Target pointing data
************

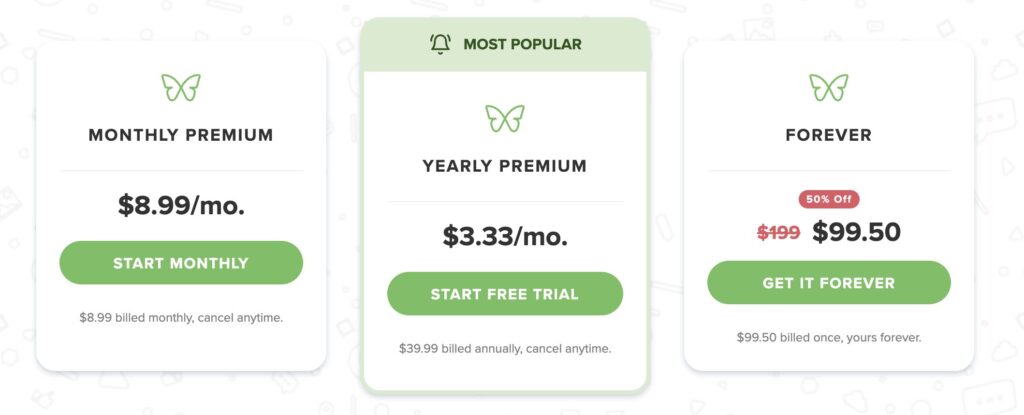Image resolution: width=1024 pixels, height=415 pixels.
Task: Select the Forever plan title
Action: [x=829, y=135]
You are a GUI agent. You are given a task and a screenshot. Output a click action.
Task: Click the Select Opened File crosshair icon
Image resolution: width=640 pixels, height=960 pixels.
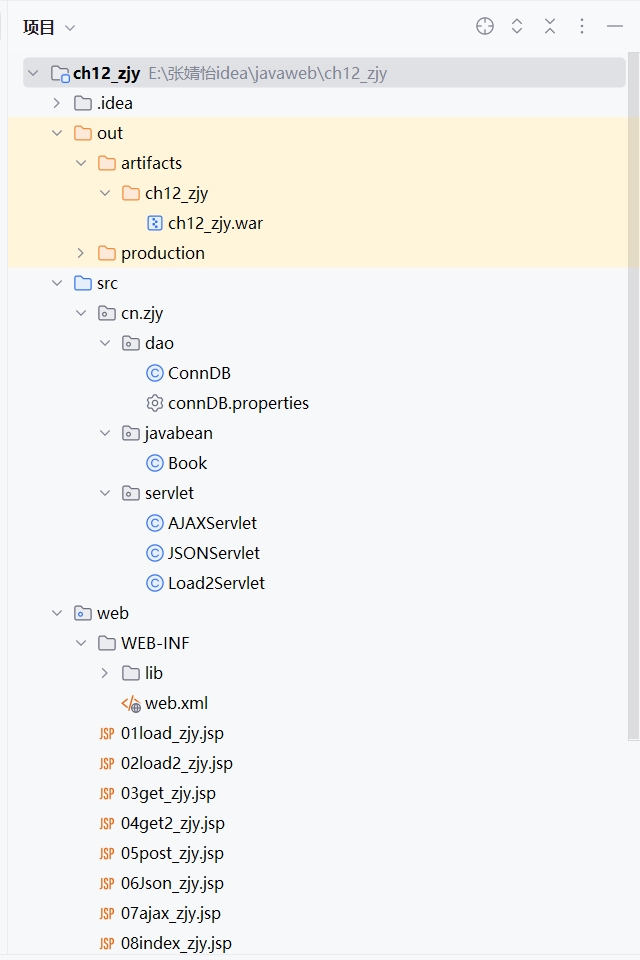485,27
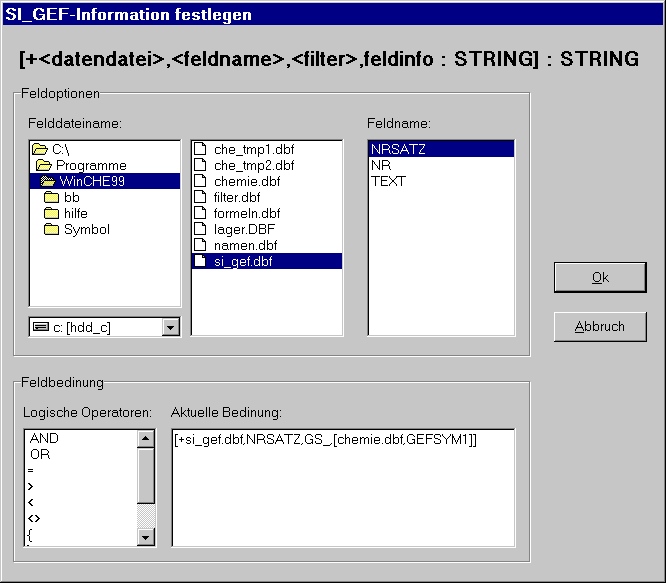Pick the OR logical operator
This screenshot has width=666, height=583.
(41, 454)
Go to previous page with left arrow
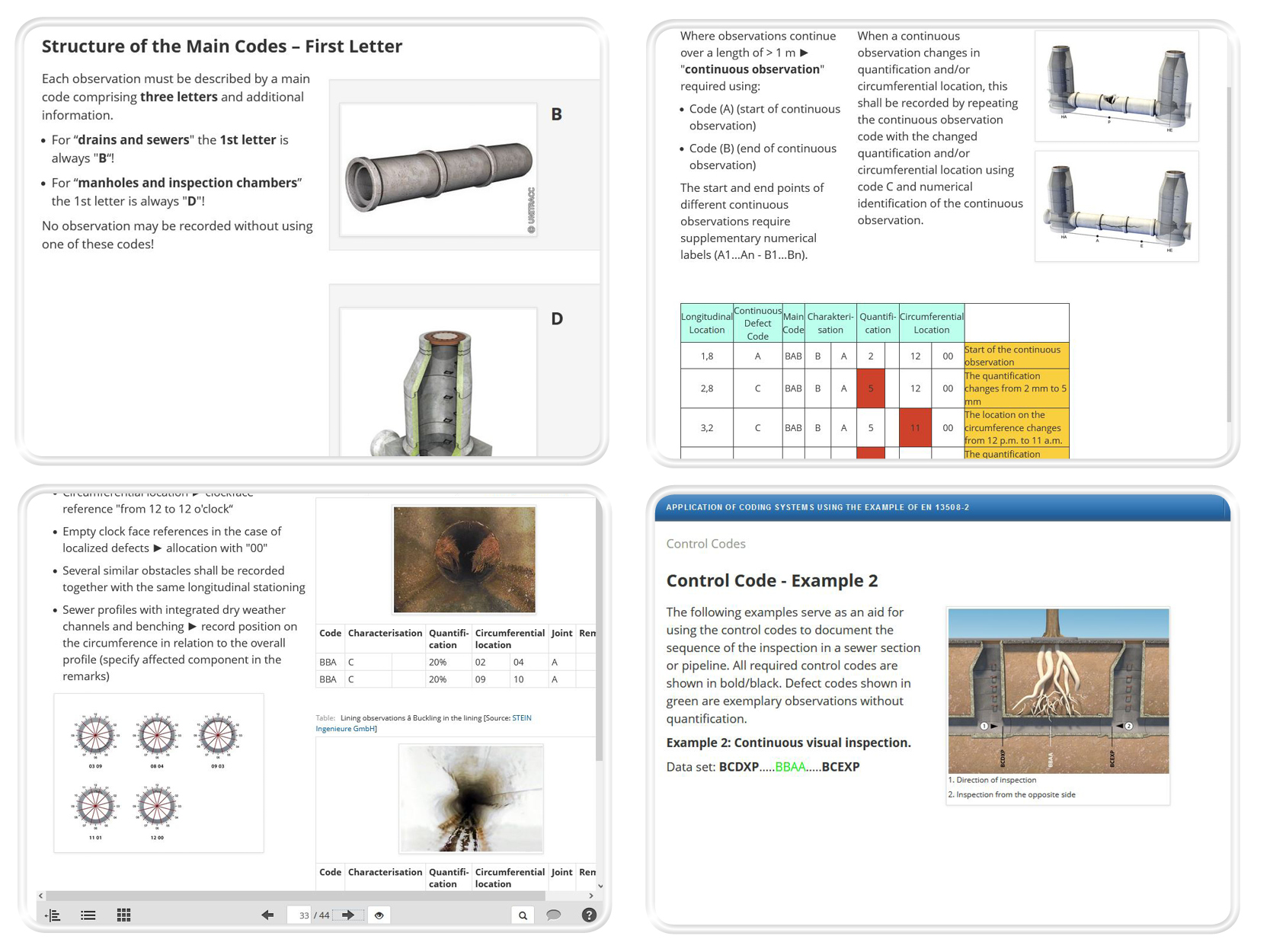The width and height of the screenshot is (1270, 952). click(267, 915)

************

Filter the rows above, keeping only the lines that contain the string "Select". The match is case-sensitive.

Task: Select the Forever plan title
Task: Click the Select Opened File crosshair icon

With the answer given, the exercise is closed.